# Short Term Rentals - Exploratory Data Analysis

Now we're going to see what we've imported. As with the previous notebook let's import py2neo and pandas:

In [61]:
%matplotlib notebook

from py2neo import Graph
import pandas as pd

import matplotlib 
import matplotlib.pyplot as plt
plt.style.use('fivethirtyeight')

In [62]:
graph = Graph("bolt://localhost", auth=("neo4j", "neo"))
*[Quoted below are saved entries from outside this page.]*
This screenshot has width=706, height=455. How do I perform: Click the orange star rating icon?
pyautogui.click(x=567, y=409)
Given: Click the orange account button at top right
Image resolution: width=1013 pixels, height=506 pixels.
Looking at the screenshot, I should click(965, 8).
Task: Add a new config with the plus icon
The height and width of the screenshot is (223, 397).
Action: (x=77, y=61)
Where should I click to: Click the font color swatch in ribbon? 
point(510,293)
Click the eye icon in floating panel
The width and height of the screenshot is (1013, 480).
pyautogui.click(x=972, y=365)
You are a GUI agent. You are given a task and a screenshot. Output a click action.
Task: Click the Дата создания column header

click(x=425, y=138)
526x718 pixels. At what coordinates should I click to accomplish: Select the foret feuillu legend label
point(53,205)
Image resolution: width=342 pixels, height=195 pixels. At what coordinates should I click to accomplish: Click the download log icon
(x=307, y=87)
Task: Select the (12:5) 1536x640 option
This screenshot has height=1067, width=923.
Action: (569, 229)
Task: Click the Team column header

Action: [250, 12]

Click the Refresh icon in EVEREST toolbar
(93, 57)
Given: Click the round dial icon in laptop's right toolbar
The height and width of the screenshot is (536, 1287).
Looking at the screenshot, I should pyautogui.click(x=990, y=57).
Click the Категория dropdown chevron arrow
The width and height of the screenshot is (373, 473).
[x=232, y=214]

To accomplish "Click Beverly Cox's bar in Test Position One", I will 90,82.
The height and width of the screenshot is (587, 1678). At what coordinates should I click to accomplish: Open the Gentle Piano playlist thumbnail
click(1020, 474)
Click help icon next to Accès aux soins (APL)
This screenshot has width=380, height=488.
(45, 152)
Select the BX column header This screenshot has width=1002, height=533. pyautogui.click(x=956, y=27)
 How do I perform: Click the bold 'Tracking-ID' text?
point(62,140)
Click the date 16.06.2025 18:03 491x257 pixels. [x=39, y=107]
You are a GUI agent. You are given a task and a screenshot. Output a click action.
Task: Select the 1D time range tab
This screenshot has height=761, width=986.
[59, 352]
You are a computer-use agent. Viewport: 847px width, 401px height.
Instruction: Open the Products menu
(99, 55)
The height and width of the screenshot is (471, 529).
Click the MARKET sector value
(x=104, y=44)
Now we can run the following query to check how many nodes our database contains:

In [63]:
query = """
CALL db.schema() 
"""

graph.run(query).data()

[{'nodes': [(_-9:Amenity {constraints: ['CONSTRAINT ON ( amenity:Amenity ) ASSERT amenity.name IS UNIQUE'], indexes: [], name: 'Amenity'}),
   (_-11:User {constraints: ['CONSTRAINT ON ( user:User ) ASSERT user.id IS UNIQUE'], indexes: [], name: 'User'}),
   (_-7:Listing {constraints: ['CONSTRAINT ON ( listing:Listing ) ASSERT listing.id IS UNIQUE'], indexes: [], name: 'Listing'}),
   (_-10:Host {constraints: ['CONSTRAINT ON ( host:Host ) ASSERT host.id IS UNIQUE'], indexes: [], name: 'Host'}),
   (_-12:Review {constraints: ['CONSTRAINT ON ( review:Review ) ASSERT review.id IS UNIQUE'], indexes: [], name: 'Review'}),
   (_-8:Neighborhood {constraints: ['CONSTRAINT ON ( neighborhood:Neighborhood ) ASSERT neighborhood.id IS UNIQUE'], indexes: [], name: 'Neighborhood'})],
  'relationships': [(Listing)-[:IN_NEIGHBORHOOD {}]->(Neighborhood),
   (Host)-[:HOSTS {}]->(Listing),
   (Review)-[:REVIEWS {}]->(Listing),
   (User)-[:WROTE {}]->(Review),
   (Listing)-[:HAS {}]->(Amenity)]}]

This query returns all the labels in the database, any constraints they have, as well as relationship types.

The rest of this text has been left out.